Alıntı metin:
_____

İyi bir Ateistin cehenneme, kötü bir Müslümanın ise cennete gitmesi adaletsizlik değil mi? – Mesken
Ara
Close this search box.

İyi bir Ateistin cehenneme, kötü bir Müslümanın ise cennete gitmesi adaletsizlik değil mi?

Adaletten bahsetmek için hükmün verilmiş olması gerekir, fakat şu ana kadar insanlara herhangi bir hüküm verildiğini görmedik. Ayrıca, soruda “iyi bir ateistin cehenneme gideceği” ve “kötü bir Müslümanın cennete gideceği” gibi kesin hükümler belirtilmiş, fakat dini açıdan bu iki durumun aynı kesinlikte olmadığını söylememiz gerekir. Bu konuya daha detaylı olarak yazımızın devamında değineceğiz.

Ama şunu rahatlıkla söyleyebilirim ki, Müslümanların işi Müslüman olmayanlara göre daha zor. Çünkü daha fazla bilgiye sahip oldukları için daha fazla mesuliyetleri olduklarını ve bu dünya sınavında daha fazla soruya muhatap olacaklarını belirtmemiz gerekiyor.

_____

Bir işaretleme veri kümesinden kayıtlar:
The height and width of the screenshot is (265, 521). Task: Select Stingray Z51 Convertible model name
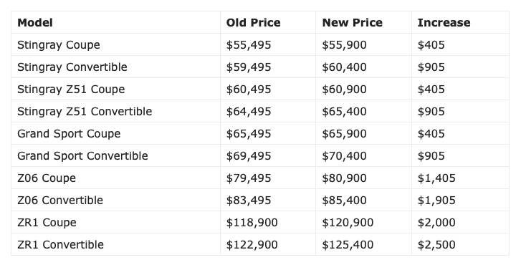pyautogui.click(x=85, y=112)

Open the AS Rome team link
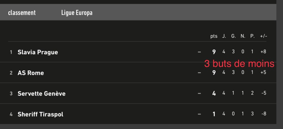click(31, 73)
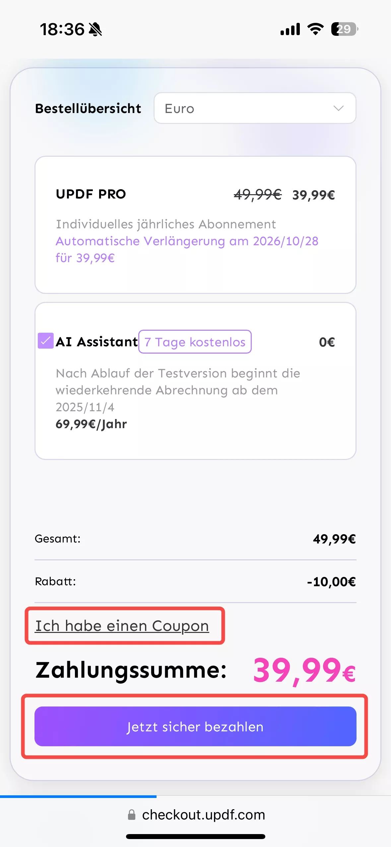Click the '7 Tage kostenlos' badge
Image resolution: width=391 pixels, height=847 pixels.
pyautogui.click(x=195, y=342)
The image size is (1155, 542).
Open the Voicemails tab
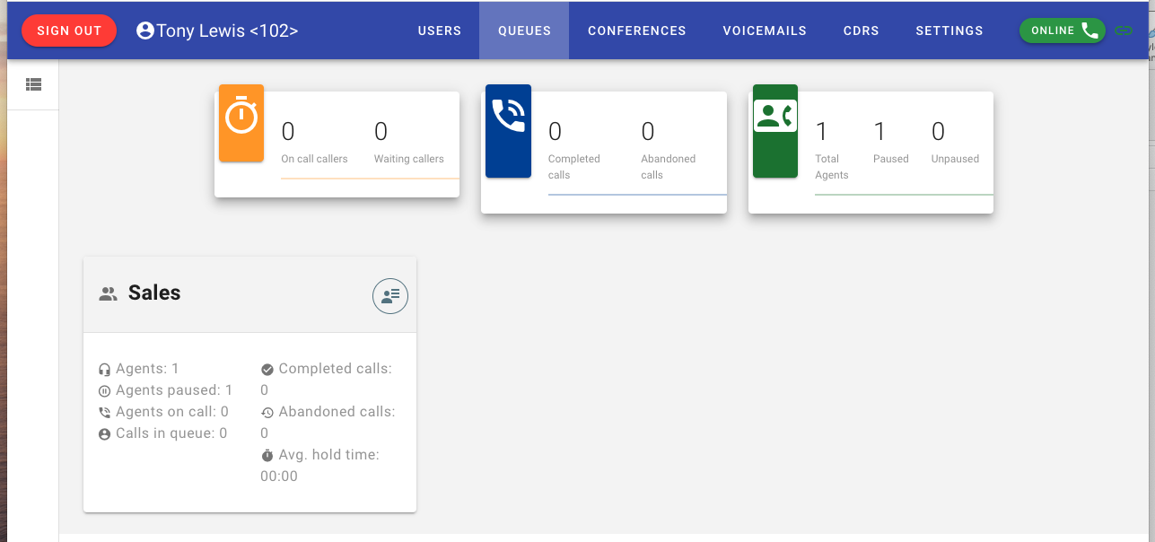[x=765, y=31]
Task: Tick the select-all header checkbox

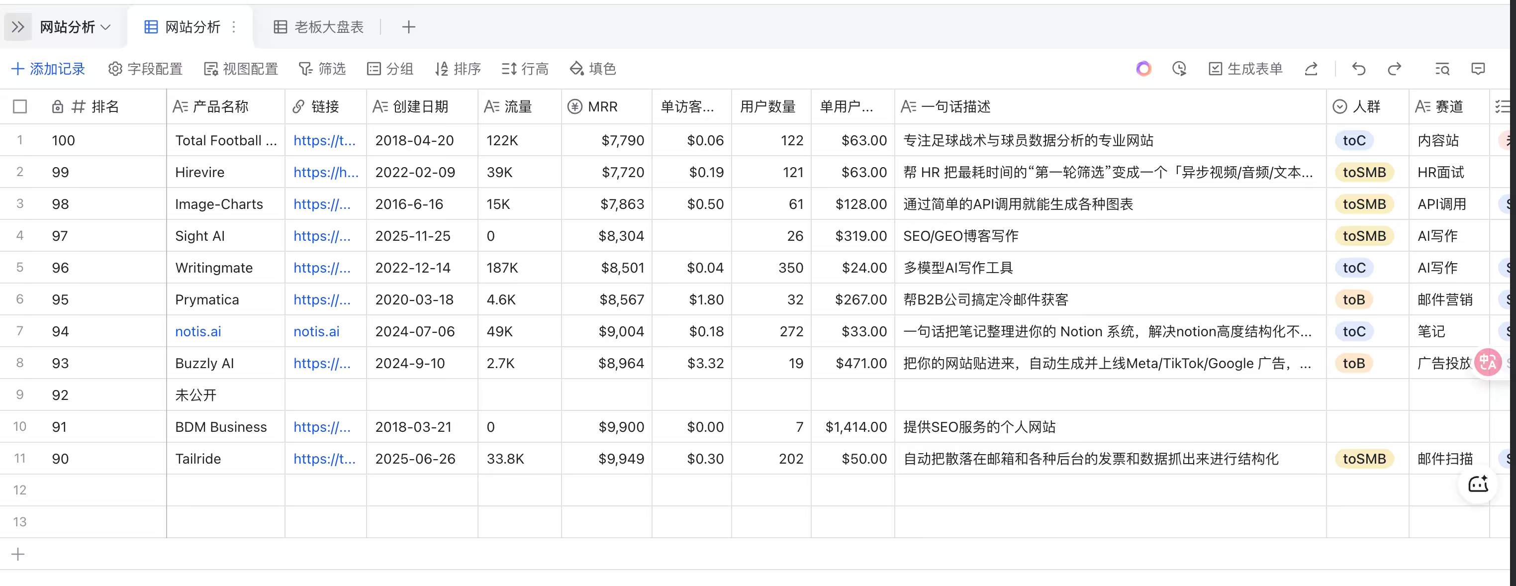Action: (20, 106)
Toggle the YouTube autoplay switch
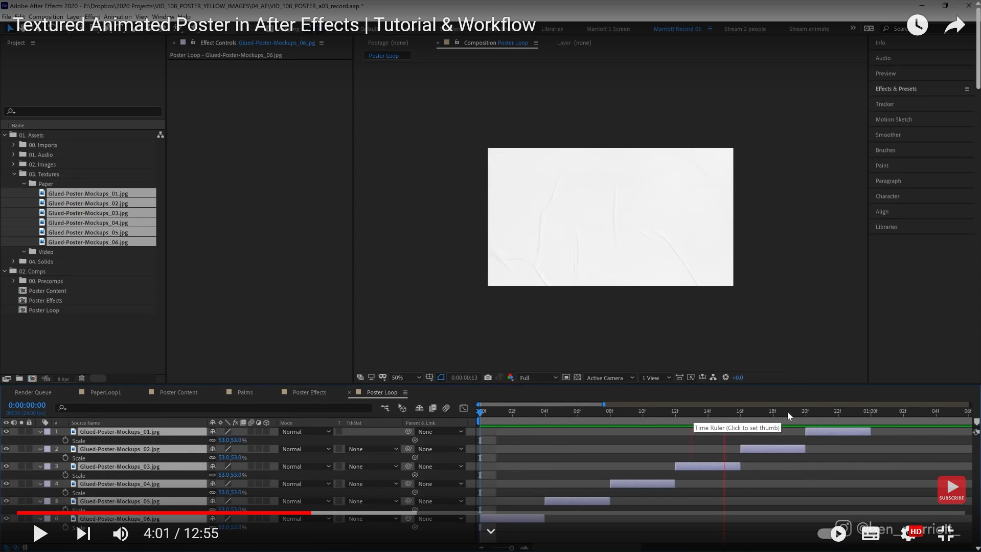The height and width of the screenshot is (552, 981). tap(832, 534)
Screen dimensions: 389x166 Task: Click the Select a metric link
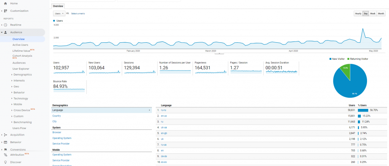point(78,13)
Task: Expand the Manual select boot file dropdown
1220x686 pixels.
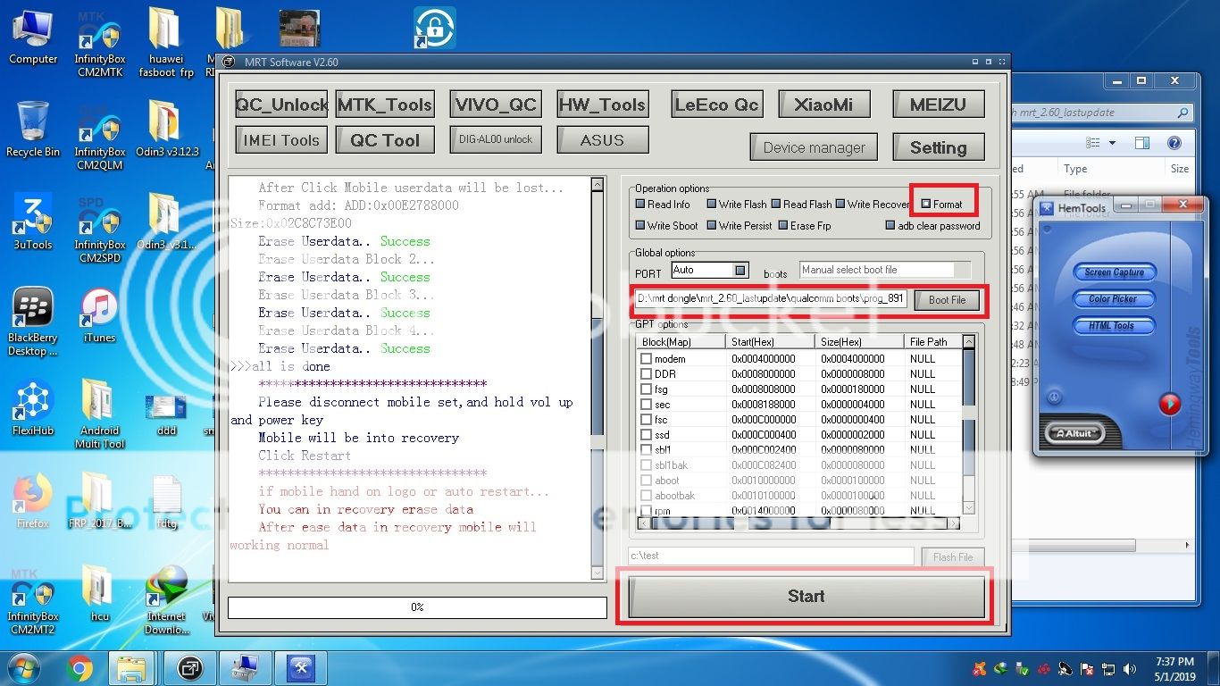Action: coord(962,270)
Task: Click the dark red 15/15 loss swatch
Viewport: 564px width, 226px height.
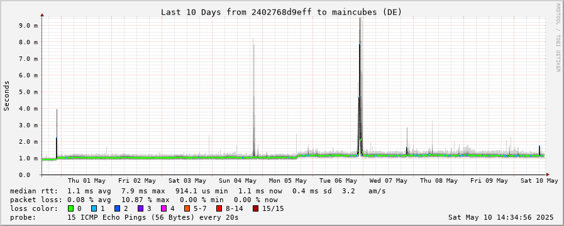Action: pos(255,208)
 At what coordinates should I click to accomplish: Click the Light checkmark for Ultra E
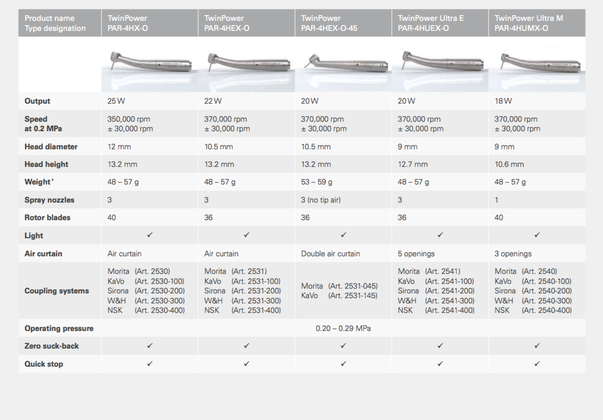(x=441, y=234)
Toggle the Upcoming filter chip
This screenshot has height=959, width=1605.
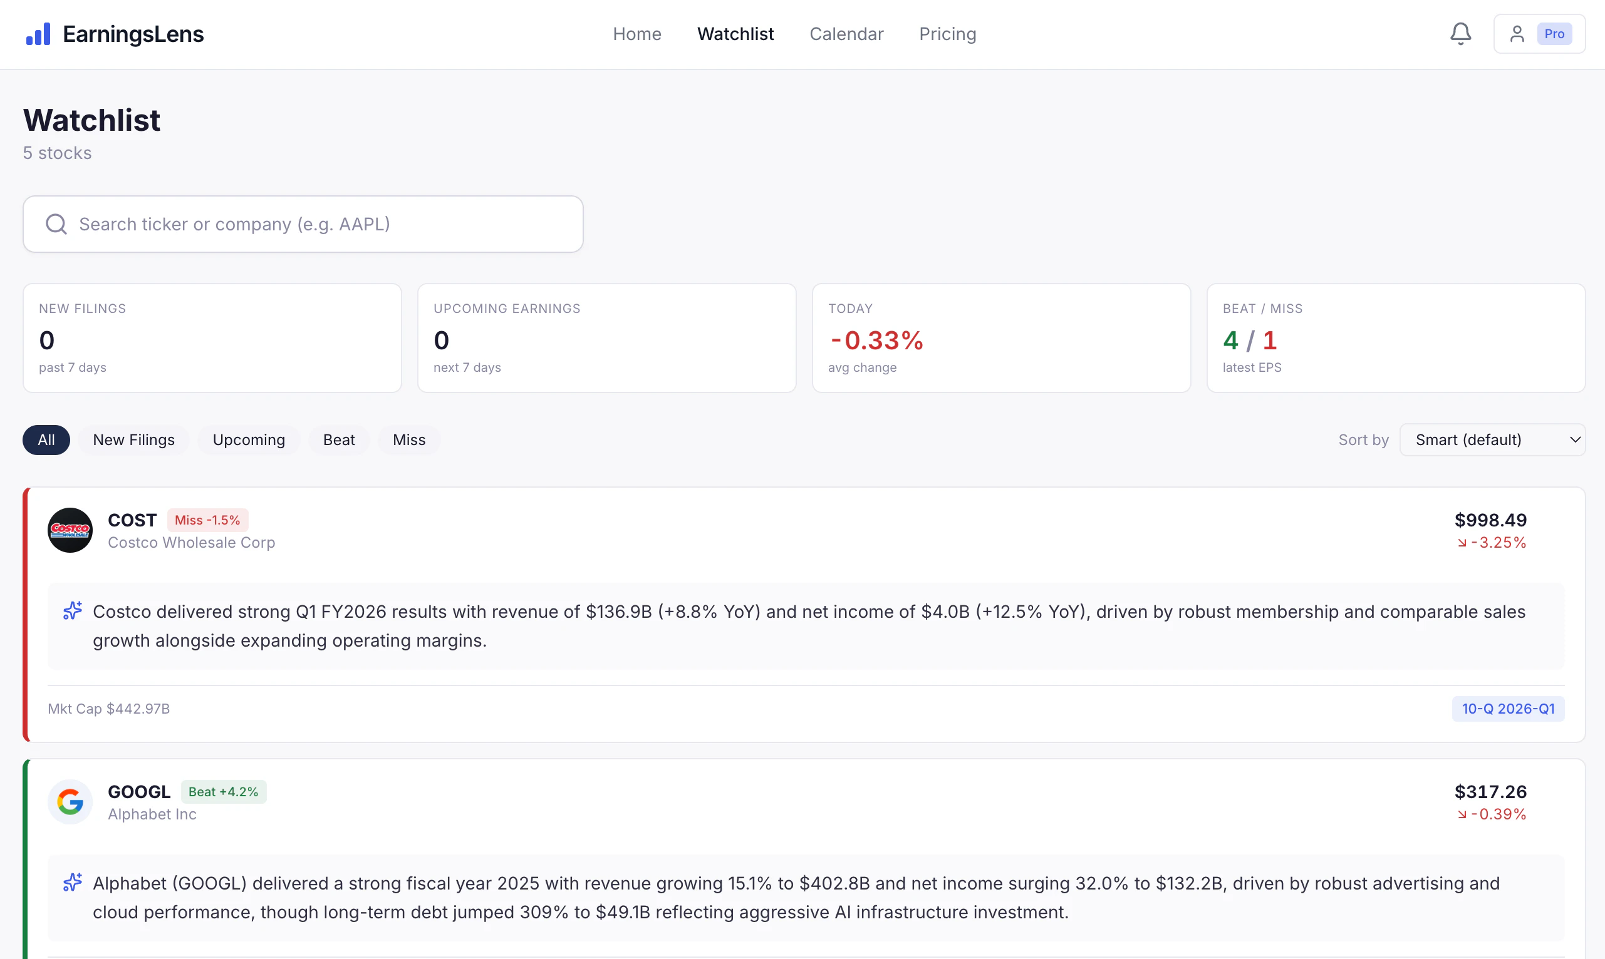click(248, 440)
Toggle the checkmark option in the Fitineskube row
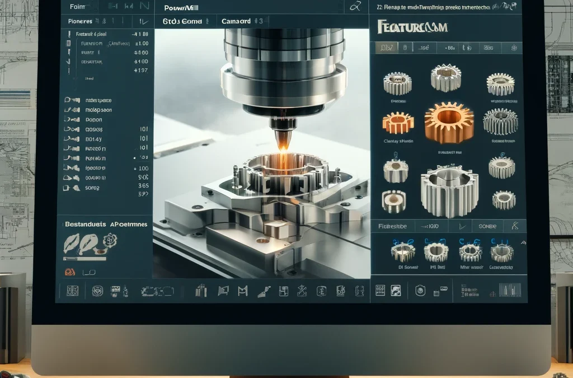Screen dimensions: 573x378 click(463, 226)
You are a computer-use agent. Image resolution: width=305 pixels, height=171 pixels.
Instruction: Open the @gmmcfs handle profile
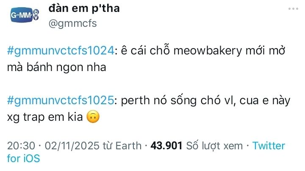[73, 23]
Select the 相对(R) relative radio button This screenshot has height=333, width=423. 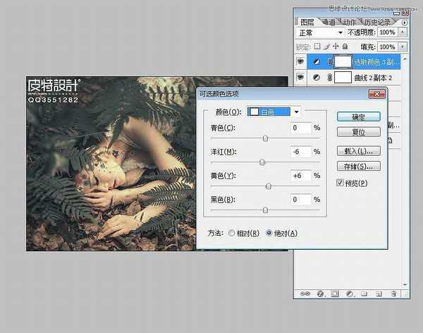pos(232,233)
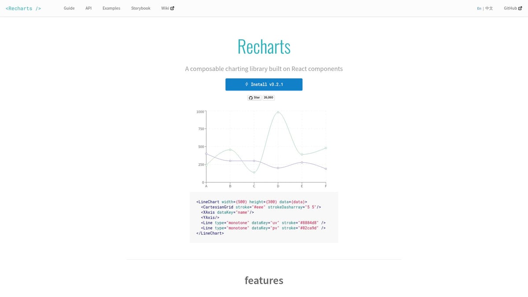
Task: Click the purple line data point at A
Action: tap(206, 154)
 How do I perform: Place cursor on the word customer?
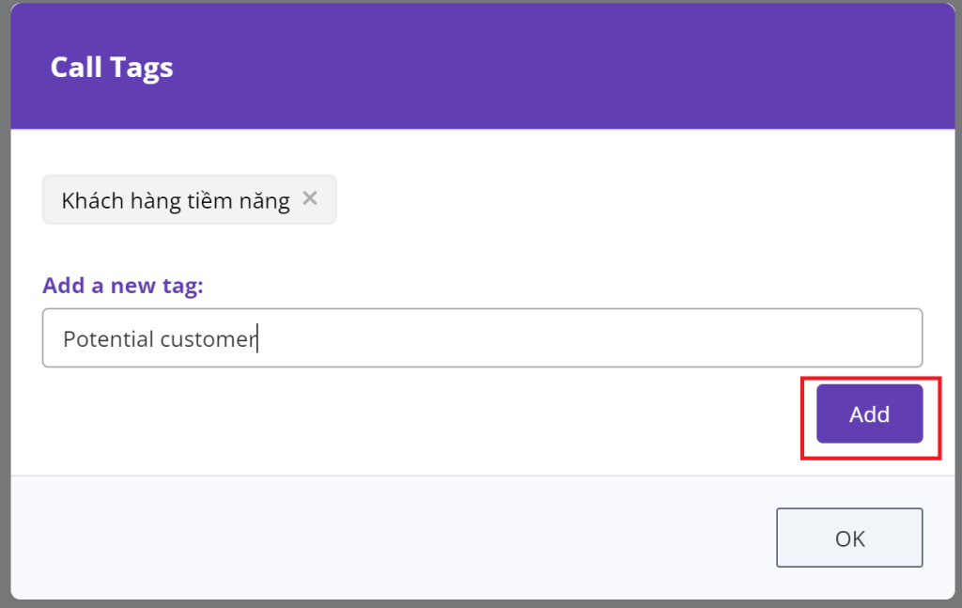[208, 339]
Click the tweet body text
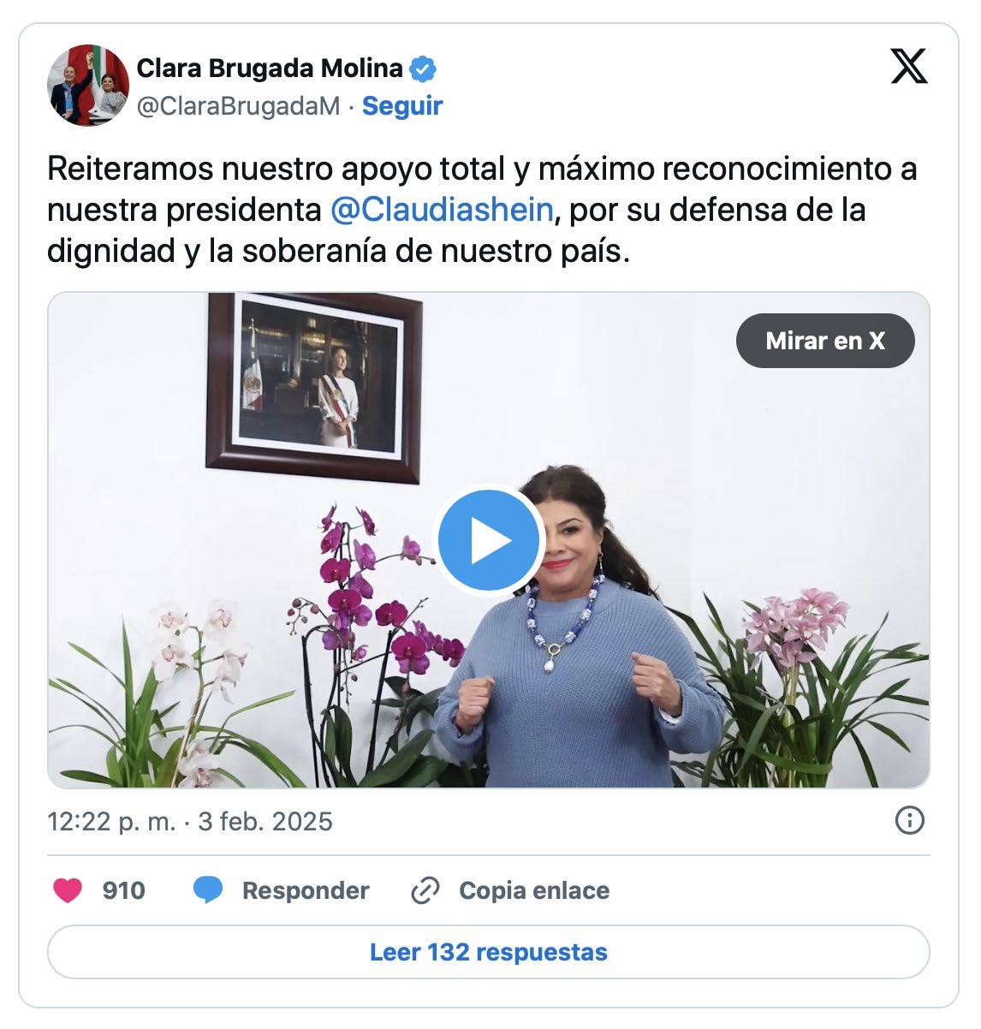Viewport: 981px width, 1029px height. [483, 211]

_____

İstenenler:
**a.** Cennet ve cehennem yazısına göre şunları cevaplayın:
(i) Adaletten bahsedebilmek için önce ne olmuş olmalı?
(ii) Kimin işinin, kime göre daha zor olduğu söyleniyor?
(iii) Bu zorluğun sebebi olarak hangi şey gösteriliyor?
**b.** Cennet ve cehennem yazısında “Adaletten bahsetmek için” sözleriyle başlayıp “yazımızın devamında değineceğiz.” sözleriyle biten kısmı harfi harfine yazın.

Cevaplar:
**a.**
(i) Hükmün verilmiş olması gerekir.
(ii) Müslümanların işi, Müslüman olmayanlara göre daha zor.
(iii) Daha fazla bilgiye sahip oldukları için daha fazla mesuliyetleri vardır ve bu dünya sınavında daha fazla soruya muhatap olacaklardır.

**b.**
Adaletten bahsetmek için hükmün verilmiş olması gerekir, fakat şu ana kadar insanlara herhangi bir hüküm verildiğini görmedik. Ayrıca, soruda “iyi bir ateistin cehenneme gideceği” ve “kötü bir Müslümanın cennete gideceği” gibi kesin hükümler belirtilmiş, fakat dini açıdan bu iki durumun aynı kesinlikte olmadığını söylememiz gerekir. Bu konuya daha detaylı olarak yazımızın devamında değineceğiz.